A comissão técnica convocada para discutir o assunto já definiu algumas regras e deve concluir os trabalhos no dia 10
de janeiro, quando uma resolução será publicada. Procedimentos que já deveriam ser empregados corriqueiramente, como a presença
de anestesista durante as cirurgias, passarão a ser exigidos e o desrespeito poderá ser punido até com prisão. "Para sedar
um paciente é preciso ter um profissional cuidando", diz a presidente da Sociedade Brasileira de Cirurgia Plástica - Regional
Paraná (SBCP-PR), Ana Zulmira Diniz Badin.

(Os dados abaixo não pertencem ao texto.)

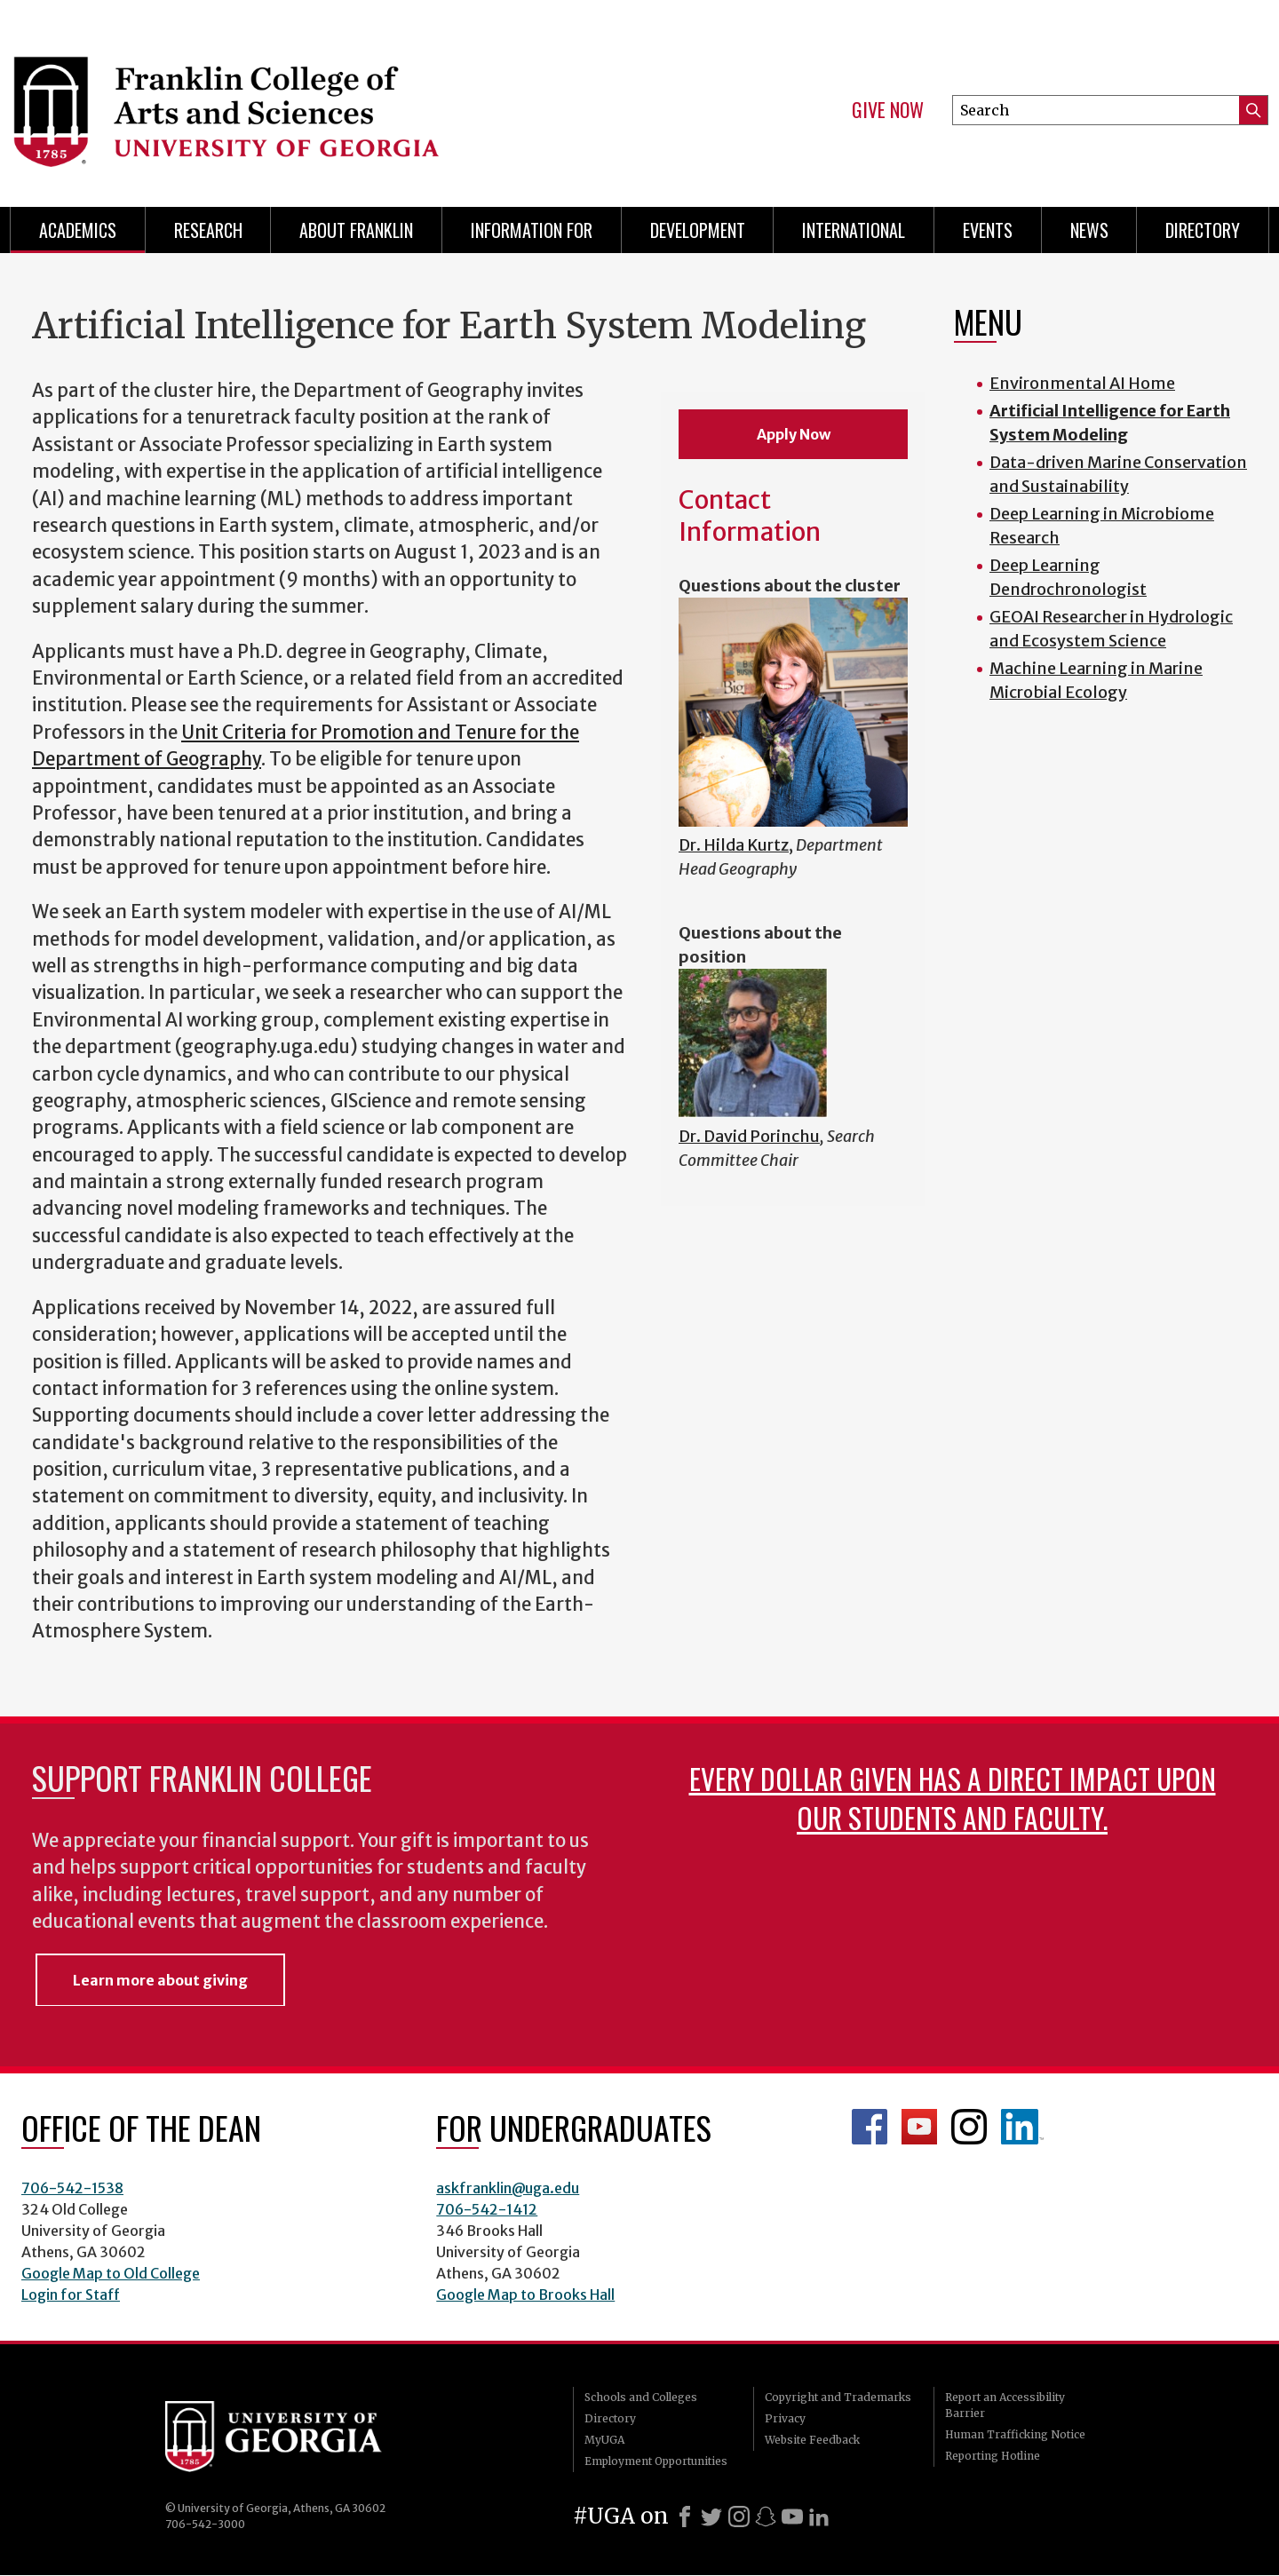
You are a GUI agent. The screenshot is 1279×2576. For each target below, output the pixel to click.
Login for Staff (70, 2294)
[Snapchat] (765, 2516)
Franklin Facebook (869, 2126)
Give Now (888, 110)
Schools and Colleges (640, 2397)
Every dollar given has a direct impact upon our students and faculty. (952, 1797)
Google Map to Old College (110, 2273)
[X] (711, 2516)
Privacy (785, 2418)
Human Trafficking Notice (1015, 2434)
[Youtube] (792, 2516)
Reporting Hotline (992, 2455)
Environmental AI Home (1082, 383)
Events (988, 230)
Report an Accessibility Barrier (1005, 2405)
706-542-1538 (72, 2188)
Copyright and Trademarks (838, 2397)
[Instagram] (739, 2516)
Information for (531, 230)
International (853, 230)
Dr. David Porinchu (749, 1136)
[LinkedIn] (819, 2516)
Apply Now (793, 434)
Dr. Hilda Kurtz (734, 845)
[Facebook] (684, 2516)
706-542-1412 (486, 2209)
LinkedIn (1022, 2126)
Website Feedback (812, 2439)
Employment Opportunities (655, 2461)
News (1089, 230)
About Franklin (356, 230)
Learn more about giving (160, 1980)
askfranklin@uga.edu (507, 2188)
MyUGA (604, 2439)
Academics (77, 230)
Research (208, 230)
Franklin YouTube (919, 2126)
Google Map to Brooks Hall (525, 2294)
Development (697, 230)
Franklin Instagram (969, 2126)
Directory (1202, 230)
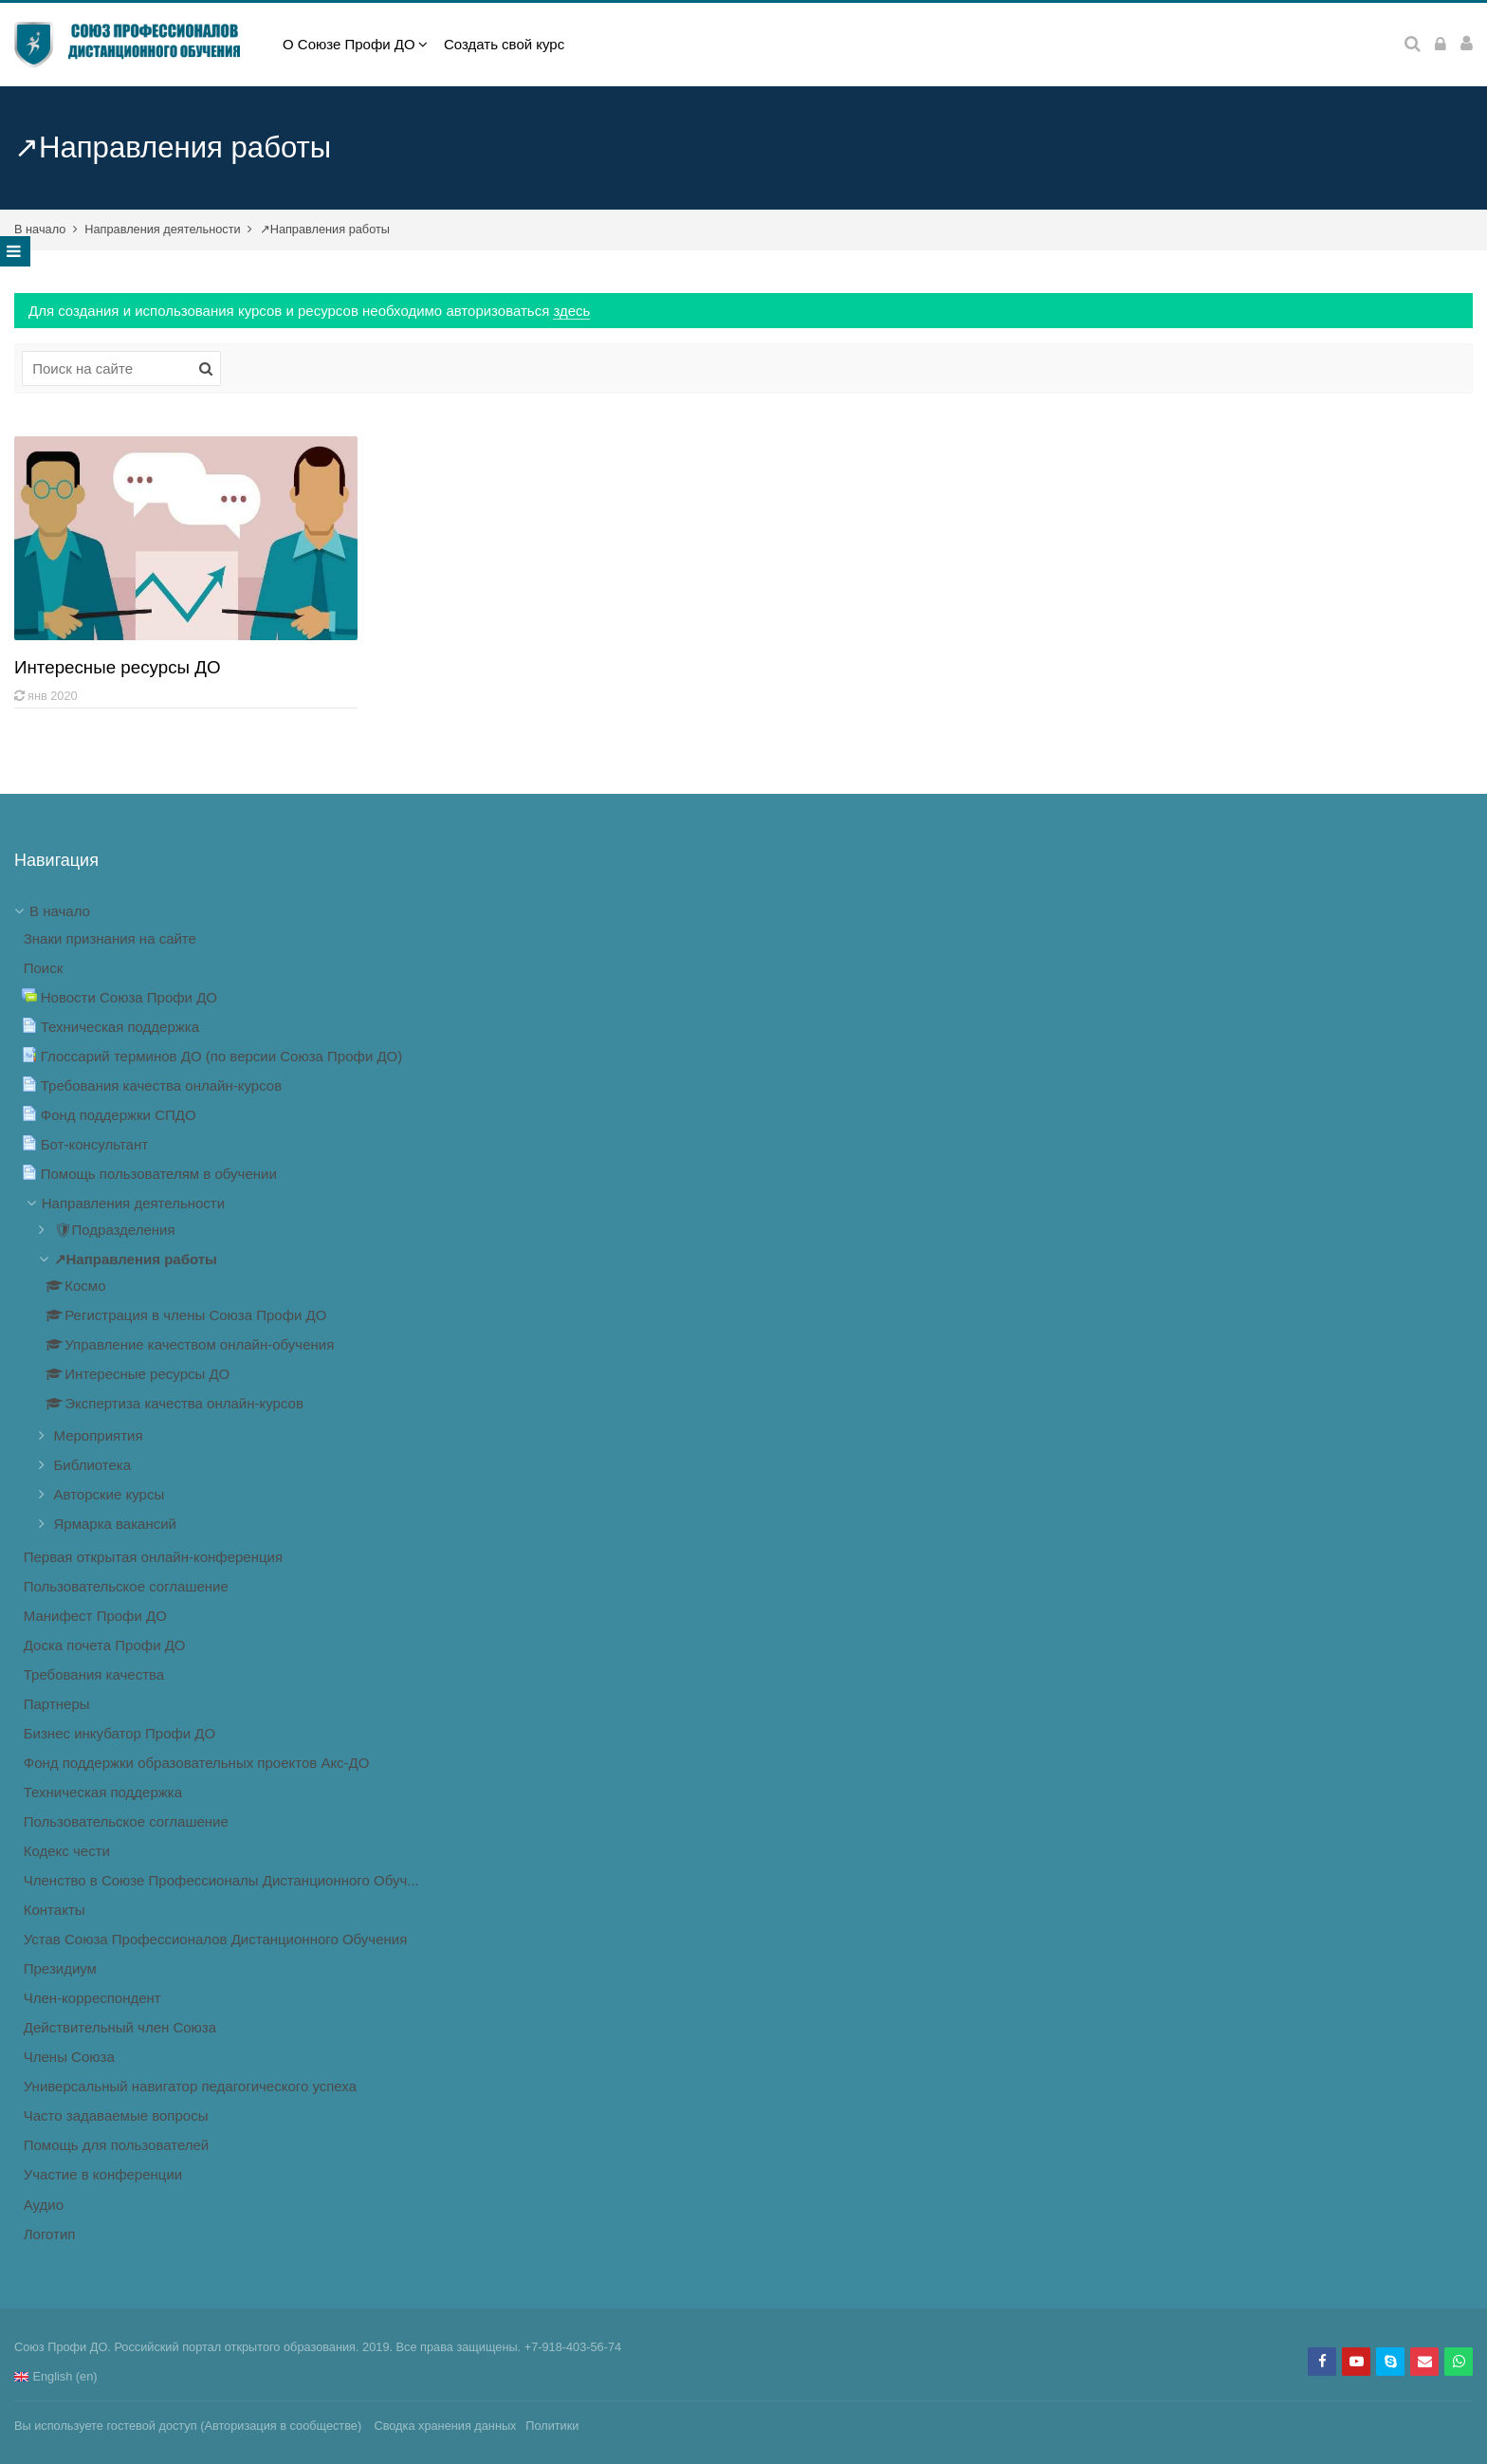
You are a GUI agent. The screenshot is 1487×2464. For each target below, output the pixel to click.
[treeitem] (743, 1573)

Uma cartilha será elaborada pelo CRM, especificando todos os equipamentos necessários para que as clínicas continuem realizando
operações. Segundo Ana Zulmira, é muito comum que empresas tirem alvará pedindo permissão para fazer pequenas correções e
depois façam cirurgias maiores. A partir da publicação da resolução, o Núcleo de Crimes contra a Saúde (Nucrisa) pode realizar
prisões e a Vigilância Sanitária pode fechar a clínica.
Aventura
O Paraná tem 196 cirurgiões plásticos registrados. O número deve chegar a 200 nos próximos dias, quando se formam os residentes
na especialidade. Mas, de acordo com a presidente da SBCP-PR, existe muito mais gente se aventurando nessa área. "São pessoas
não formadas, que acham que fazer lipo ou mama é fácil", conta.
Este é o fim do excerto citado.